One of the key reasons why the AT&T Nokia Lumia 1020 is a head turning is the 41MP camera. Simply put, it's one hell of a camera.  

Sure, the 4.5 inch AMOLED Screen looks great, the matte finish feels comfortable in the hand and the Glance screen is cool but the centerpiece is definitely the camera.  It takes our Windows Phone photography to an exciting new level.

To compliment the hardware aspects of the Lumia 1020, Nokia has also developed a Pro Cam app that when combined with the 41MP camera makes the two a formidable pair. We've shared our full review of the Nokia Lumia 1020 and now we take a little closer look at the camera.

The Hardware

First, let's lay the foundation on the hardware. The Lumia 1020 is fitted with a 41MP camera that utilizes a back-sided illuminated (BSI) sensor that has optical image stabilization (OIS). The lens is the aperture equivalent to a 26 mm lens with a fixed aperture of f/2.2. The camera also has a mechanical shutter which will allow for sharper images and help the optical stabilization reduce motion blur.

The Lumia 1020's Zeiss camera lens is composed of six elements with a lens cover and outer protective element. At first I was a little concerned about the outer element. It is significantly larger than any other Windows Phone cameras and I feared it would be more susceptible to scratches. Maybe Nokia shared these concerns and instead of regular glass or plastic, this outer element is Corning Gorilla Glass 3.

Instead of a LED light to double as a flash and auto-focus assist light, the Lumia 1020 has a Xenon flash and a secondary LED light for video lighting and AF assist. It's no secret that I don't care for using the LED lights as a flash. While the Xenon's effectiveness is hindered a little due to the size, it's tremendously more effective than a LED light.

As far as mechanics and hardware go, the Lumia 1020 is likely the most advanced smartphone camera on the market. The only disappointment or area for improvement is the close-focus abilities of the 1020. Many Windows Phone cameras will let you focus on an object about six inches away. The 1020 just about doubles that distance.

Granted the "zoom later" feature helps make up for the more distant minimum focus distance (more on this later) but it would have been nice to have seen the 1020's close focusing be... well... closer.

Camera Grip, Yea or Nay?

Admittedly, I was skeptical of the Nokia Camera Grip for the Lumia 1020. I just couldn't help but think it was more of a novelty than a useful accessory for the Lumia 1020.

But I bit the bullet, picked one up at the local AT&T Store and haven't regretted it. When you know you're going to be taking a lot of photos (trip to the zoo, social event, family vacation, etc.) the grip is a must have accessory.

The grip gives you a more confident handle on the Lumia 1020, the shutter button is a little more responsive than the native button and the added battery (1020 mAh) helps your 1020 last through all those photos and videos.
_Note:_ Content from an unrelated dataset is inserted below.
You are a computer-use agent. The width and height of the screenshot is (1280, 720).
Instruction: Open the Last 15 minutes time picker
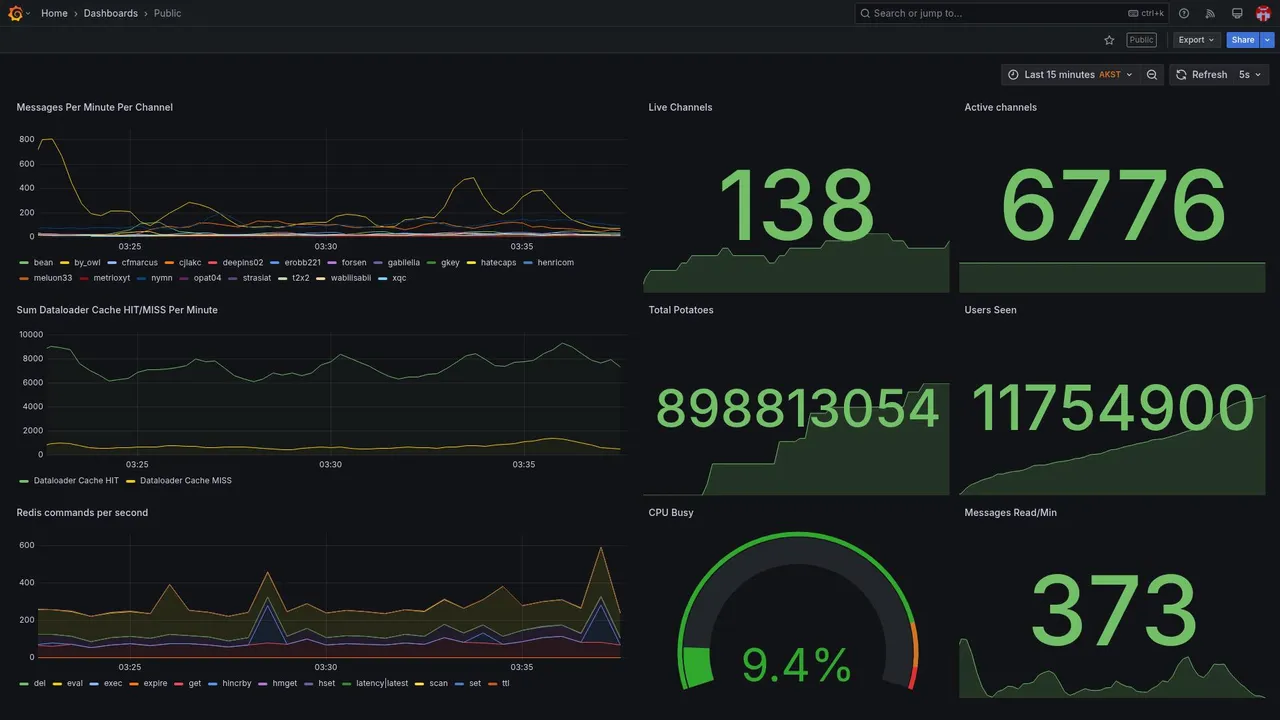1070,75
Oh...the tripod mount is an added bonus when you want to capture panoramas, HDR images, need a little support for shooting videos or just want to jump in the picture/video.

If you weren't able to get a free camera grip with your Lumia 1020, the $59 cost is well worth it.

The Software

The Lumia 1020 has your typical Windows Phone camera application with a modest amount of settings for still and video imaging. The layout is not unlike other Windows Phones with settings accessible through the three-dot menu. Modifications can be saved in place for when you exit and re-launch the camera app. Otherwise the settings revert to the default levels or when last saved.
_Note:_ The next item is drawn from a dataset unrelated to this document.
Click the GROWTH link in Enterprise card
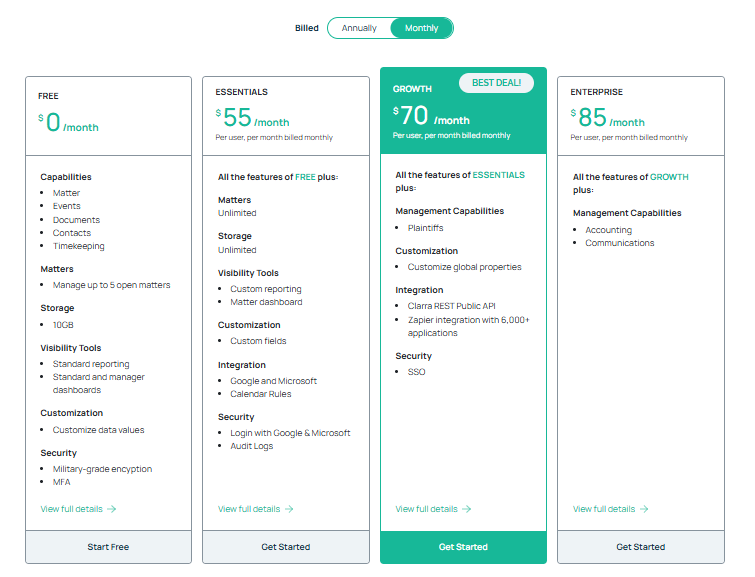755x577 pixels. point(669,177)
Nokia Lumia 1020 native Windows Phone camera app settings

Photo Settings features:

  • Scenes: Close-up, Night, Night Portrait, Sports, Backlight and Auto.
  • ISO: Auto and 100-3200.
  • Exposure Value: +2 to -2 stops.
  • White Balance: Auto, Cloudy, Daylight, Fluorescent, Incandescent.
  • Aspect Ratio: 16:9 and 4:3.
  • Focus Assist Light: On or Off.

With the native Windows Phone app you are restricted to the 5MP resolution without the 38MP "high quality" version that can be cropped and zoomed.

Video Settings include:

  • White Balance: Auto, Cloudy, Daylight, Fluorescent, Incandescent.
  • Continuous Focus: On or Off.
  • Video Mode: Standard/720p or High Quality/1080p.

At the bottom of the view finder on the native camera app you'll find the customary lenses, flash, front camera, and video buttons.

Along with the native Windows Phone camera application, the Nokia has included their Pro Cam app with the Lumia 1020. Currently the Pro Cam app is only available on the Lumia 1020 but it's our understanding it should roll out to other Lumia 92x Windows Phones at some point.

The Pro Cam app is similar to third party apps such as Camera360 in that it gives you more control over your camera controls. With Pro Cam you can run everything on auto or manually set shutter speed, ISO, white balance, and focus. You also have full control over the flash and focus light along with exposure compensation settings.

Pro Cam lays it all out nicely with on-screen dials that can be displayed one setting at a time or you call throw them all out at once.

Nokia Lumia 1020 Pro Cam Settings

While most of your settings are accessible through on-screen controls, you also have a collection of settings for photo and video that are accessible through the three-dot menu. With respect to video, Pro Cam offers settings for:

  • Framing Grids: Rule of thirds, Golden Ratio, Crosshairs, Square.
  • Resolution and Frame Rate: 1080p with frame rates of 30, 25, and 24 frames per second or 720p with frame rates of 30, 25, and 24 frames per second.
  • Audio Bass Filter: Off, Default (100Hz) or Strong (200Hz).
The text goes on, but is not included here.